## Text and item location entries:
^^^^
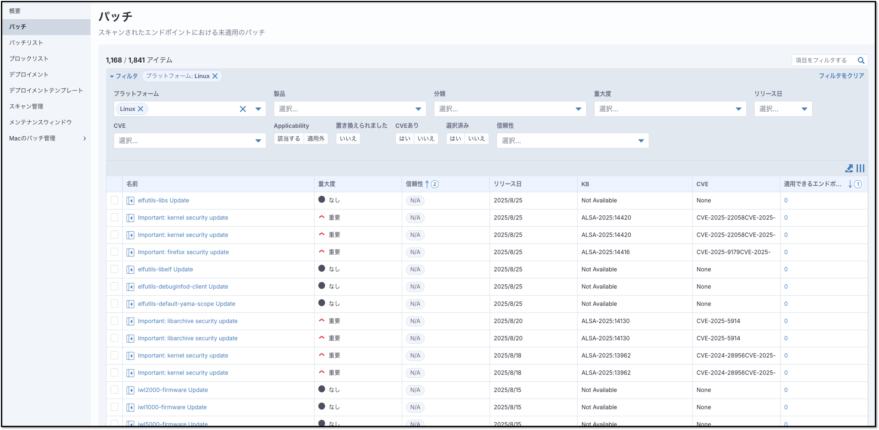Open the 製品 dropdown
Screen dimensions: 879x430
coord(350,109)
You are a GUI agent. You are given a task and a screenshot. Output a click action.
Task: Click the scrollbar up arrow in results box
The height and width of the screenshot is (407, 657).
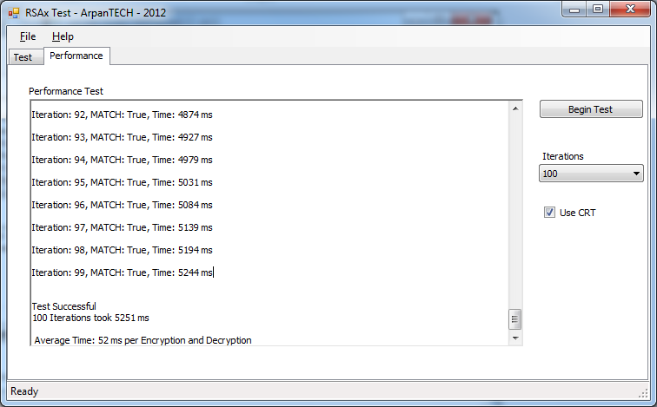[x=515, y=108]
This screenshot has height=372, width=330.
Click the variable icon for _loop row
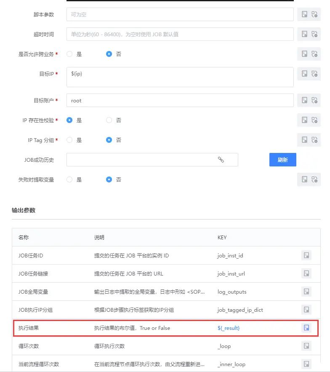(x=306, y=346)
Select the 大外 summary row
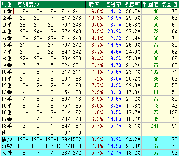This screenshot has width=179, height=156. (x=90, y=153)
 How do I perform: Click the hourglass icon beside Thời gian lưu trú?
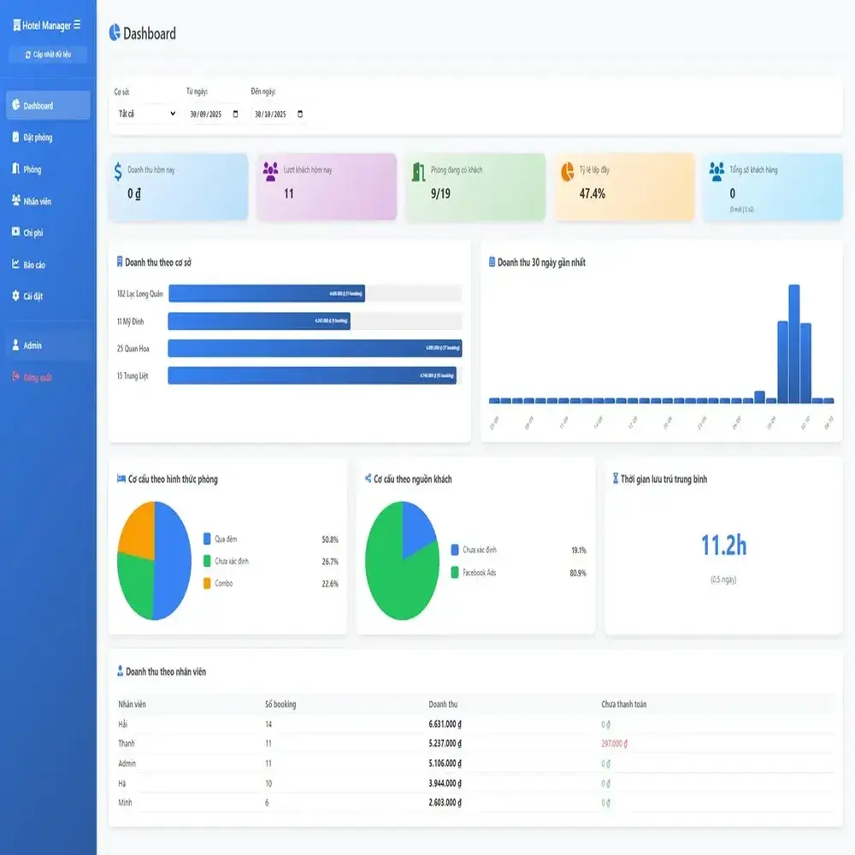(x=615, y=479)
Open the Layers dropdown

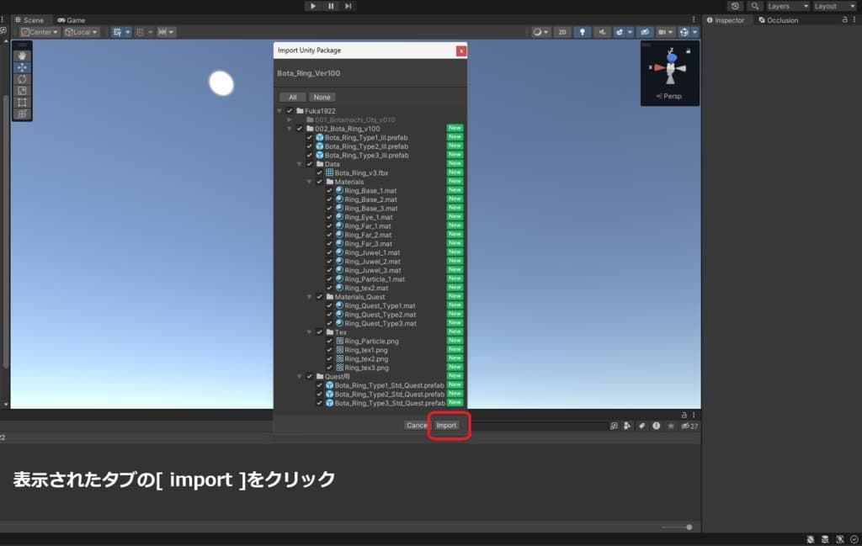click(787, 6)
^^^^
## What this task involves:
Rename "icon" to "symbol" throughout the records, keeping everything else unchanged and omitting the pictures.

## Written answer:
Open the 製品 dropdown
Screen dimensions: 879x430
coord(350,109)
You are a GUI agent. You are given a task and a screenshot. Output a click action.
Task: Click the scrollbar up arrow in results box
The height and width of the screenshot is (407, 657).
[x=515, y=108]
This screenshot has height=372, width=330.
Click the variable symbol for _loop row
(x=306, y=346)
Select the 大外 summary row
This screenshot has width=179, height=156. (x=90, y=153)
 How do I perform: Click the hourglass symbol beside Thời gian lưu trú?
(x=615, y=479)
Open the Layers dropdown

click(787, 6)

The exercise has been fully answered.